(Beginning of SUPPLIED DATA)

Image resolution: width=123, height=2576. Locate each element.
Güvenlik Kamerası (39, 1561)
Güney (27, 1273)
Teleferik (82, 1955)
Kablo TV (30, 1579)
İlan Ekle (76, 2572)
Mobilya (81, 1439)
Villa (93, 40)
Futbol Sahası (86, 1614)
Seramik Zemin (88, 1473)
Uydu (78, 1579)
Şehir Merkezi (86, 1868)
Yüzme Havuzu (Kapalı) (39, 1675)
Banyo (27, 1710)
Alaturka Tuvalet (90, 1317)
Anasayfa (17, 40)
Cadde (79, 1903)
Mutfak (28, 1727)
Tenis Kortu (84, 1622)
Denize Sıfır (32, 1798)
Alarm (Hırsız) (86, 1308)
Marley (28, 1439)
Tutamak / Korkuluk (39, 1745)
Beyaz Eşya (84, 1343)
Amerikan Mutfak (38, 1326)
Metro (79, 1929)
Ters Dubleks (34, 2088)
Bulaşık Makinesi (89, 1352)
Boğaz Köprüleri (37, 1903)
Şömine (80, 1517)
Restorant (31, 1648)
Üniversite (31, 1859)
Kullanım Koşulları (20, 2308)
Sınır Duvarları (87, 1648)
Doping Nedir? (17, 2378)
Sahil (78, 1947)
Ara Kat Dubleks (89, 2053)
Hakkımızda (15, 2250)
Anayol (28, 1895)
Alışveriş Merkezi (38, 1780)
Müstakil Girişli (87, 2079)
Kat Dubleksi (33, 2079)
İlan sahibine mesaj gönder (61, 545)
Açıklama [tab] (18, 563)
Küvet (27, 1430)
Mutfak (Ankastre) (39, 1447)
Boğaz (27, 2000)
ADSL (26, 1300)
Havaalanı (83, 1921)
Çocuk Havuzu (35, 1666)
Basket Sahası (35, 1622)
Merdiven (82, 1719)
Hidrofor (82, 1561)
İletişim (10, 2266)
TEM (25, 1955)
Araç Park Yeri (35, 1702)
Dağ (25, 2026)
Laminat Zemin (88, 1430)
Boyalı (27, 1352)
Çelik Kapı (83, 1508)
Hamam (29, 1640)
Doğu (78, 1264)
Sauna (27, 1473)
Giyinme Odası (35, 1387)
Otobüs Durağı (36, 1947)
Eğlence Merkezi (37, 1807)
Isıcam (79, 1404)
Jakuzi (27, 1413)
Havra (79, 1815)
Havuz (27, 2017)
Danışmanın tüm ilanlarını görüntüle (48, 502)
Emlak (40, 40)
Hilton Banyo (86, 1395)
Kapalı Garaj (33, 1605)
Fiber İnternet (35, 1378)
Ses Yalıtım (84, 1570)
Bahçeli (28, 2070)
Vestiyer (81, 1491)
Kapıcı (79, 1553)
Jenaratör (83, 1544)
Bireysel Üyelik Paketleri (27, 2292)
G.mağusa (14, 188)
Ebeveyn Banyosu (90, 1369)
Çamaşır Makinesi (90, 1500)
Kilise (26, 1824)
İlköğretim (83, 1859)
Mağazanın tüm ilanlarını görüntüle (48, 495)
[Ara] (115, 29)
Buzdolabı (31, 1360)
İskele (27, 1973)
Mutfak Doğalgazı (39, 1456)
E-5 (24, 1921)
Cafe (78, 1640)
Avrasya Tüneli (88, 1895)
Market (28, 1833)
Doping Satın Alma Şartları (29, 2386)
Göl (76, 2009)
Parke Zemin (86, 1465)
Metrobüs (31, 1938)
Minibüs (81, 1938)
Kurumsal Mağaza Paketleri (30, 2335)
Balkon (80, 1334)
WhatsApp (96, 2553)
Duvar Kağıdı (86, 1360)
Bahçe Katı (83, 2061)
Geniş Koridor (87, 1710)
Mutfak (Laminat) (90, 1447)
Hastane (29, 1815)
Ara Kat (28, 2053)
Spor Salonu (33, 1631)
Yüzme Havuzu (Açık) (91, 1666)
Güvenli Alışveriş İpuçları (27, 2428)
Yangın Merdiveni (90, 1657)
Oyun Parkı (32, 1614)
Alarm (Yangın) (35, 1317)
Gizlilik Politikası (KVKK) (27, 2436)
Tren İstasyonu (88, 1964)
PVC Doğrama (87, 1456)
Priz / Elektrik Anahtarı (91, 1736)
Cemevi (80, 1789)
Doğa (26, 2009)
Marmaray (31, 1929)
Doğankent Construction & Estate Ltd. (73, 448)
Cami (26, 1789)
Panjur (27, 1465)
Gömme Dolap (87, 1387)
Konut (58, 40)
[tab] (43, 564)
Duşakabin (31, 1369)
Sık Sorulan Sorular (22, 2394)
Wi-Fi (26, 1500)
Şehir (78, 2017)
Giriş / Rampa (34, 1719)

(End of SUPPLIED DATA)

Copy each line of the data above without altering a single character.

Image resolution: width=123, height=2576. Locate each element.
Güvenlik Kamerası (39, 1561)
Güney (27, 1273)
Teleferik (82, 1955)
Kablo TV (30, 1579)
İlan Ekle (76, 2572)
Mobilya (81, 1439)
Villa (93, 40)
Futbol Sahası (86, 1614)
Seramik Zemin (88, 1473)
Uydu (78, 1579)
Şehir Merkezi (86, 1868)
Yüzme Havuzu (Kapalı) (39, 1675)
Banyo (27, 1710)
Alaturka Tuvalet (90, 1317)
Anasayfa (17, 40)
Cadde (79, 1903)
Mutfak (28, 1727)
Tenis Kortu (84, 1622)
Denize Sıfır (32, 1798)
Alarm (Hırsız) (86, 1308)
Marley (28, 1439)
Tutamak / Korkuluk (39, 1745)
Beyaz Eşya (84, 1343)
Amerikan Mutfak (38, 1326)
Metro (79, 1929)
Ters Dubleks (34, 2088)
Bulaşık Makinesi (89, 1352)
Boğaz Köprüleri (37, 1903)
Şömine (80, 1517)
Restorant (31, 1648)
Üniversite (31, 1859)
Kullanım Koşulları (20, 2308)
Sınır Duvarları (87, 1648)
Doping Nedir? (17, 2378)
Sahil (78, 1947)
Ara Kat Dubleks (89, 2053)
Hakkımızda (15, 2250)
Anayol (28, 1895)
Alışveriş Merkezi (38, 1780)
Müstakil Girişli (87, 2079)
Kat Dubleksi (33, 2079)
İlan sahibine mesaj gönder (61, 545)
Açıklama [tab] (18, 563)
Küvet (27, 1430)
Mutfak (Ankastre) (39, 1447)
Boğaz (27, 2000)
ADSL (26, 1300)
Havaalanı (83, 1921)
Çocuk Havuzu (35, 1666)
Basket Sahası (35, 1622)
Merdiven (82, 1719)
Hidrofor (82, 1561)
İletişim (10, 2266)
TEM (25, 1955)
Araç Park Yeri (35, 1702)
Dağ (25, 2026)
Laminat Zemin (88, 1430)
Boyalı (27, 1352)
Çelik Kapı (83, 1508)
Hamam (29, 1640)
Doğu (78, 1264)
Sauna (27, 1473)
Giyinme Odası (35, 1387)
Otobüs Durağı (36, 1947)
Eğlence Merkezi (37, 1807)
Isıcam (79, 1404)
Jakuzi (27, 1413)
Havra (79, 1815)
Havuz (27, 2017)
Danışmanın tüm ilanlarını görüntüle (48, 502)
Emlak (40, 40)
Hilton Banyo (86, 1395)
Kapalı Garaj (33, 1605)
Fiber İnternet (35, 1378)
Ses Yalıtım (84, 1570)
Bahçeli (28, 2070)
Vestiyer (81, 1491)
Kapıcı (79, 1553)
Jenaratör (83, 1544)
Bireysel Üyelik Paketleri (27, 2292)
G.mağusa (14, 188)
Ebeveyn Banyosu (90, 1369)
Çamaşır Makinesi (90, 1500)
Kilise (26, 1824)
İlköğretim (83, 1859)
Mağazanın tüm ilanlarını görüntüle (48, 495)
[Ara] (115, 29)
Buzdolabı (31, 1360)
İskele (27, 1973)
Mutfak Doğalgazı (39, 1456)
E-5 (24, 1921)
Cafe (78, 1640)
Avrasya Tüneli (88, 1895)
Market (28, 1833)
Doping Satın Alma Şartları (29, 2386)
Göl (76, 2009)
Parke Zemin (86, 1465)
Metrobüs (31, 1938)
Minibüs (81, 1938)
Kurumsal Mağaza Paketleri (30, 2335)
Balkon (80, 1334)
WhatsApp (96, 2553)
Duvar Kağıdı (86, 1360)
Bahçe Katı (83, 2061)
Geniş Koridor (87, 1710)
Mutfak (Laminat) (90, 1447)
Hastane (29, 1815)
Ara Kat (28, 2053)
Spor Salonu (33, 1631)
Yüzme Havuzu (Açık) (91, 1666)
Güvenli Alışveriş İpuçları (27, 2428)
Yangın Merdiveni (90, 1657)
Oyun Parkı (32, 1614)
Alarm (Yangın) (35, 1317)
Gizlilik Politikası (KVKK) (27, 2436)
Tren İstasyonu (88, 1964)
PVC Doğrama (87, 1456)
Priz / Elektrik Anahtarı (91, 1736)
Cemevi (80, 1789)
Doğa (26, 2009)
Marmaray (31, 1929)
Doğankent Construction & Estate Ltd. (73, 448)
Cami (26, 1789)
Panjur (27, 1465)
Gömme Dolap (87, 1387)
Konut (58, 40)
[tab] (43, 564)
Duşakabin (31, 1369)
Sık Sorulan Sorular (22, 2394)
Wi-Fi (26, 1500)
Şehir (78, 2017)
Giriş / Rampa (34, 1719)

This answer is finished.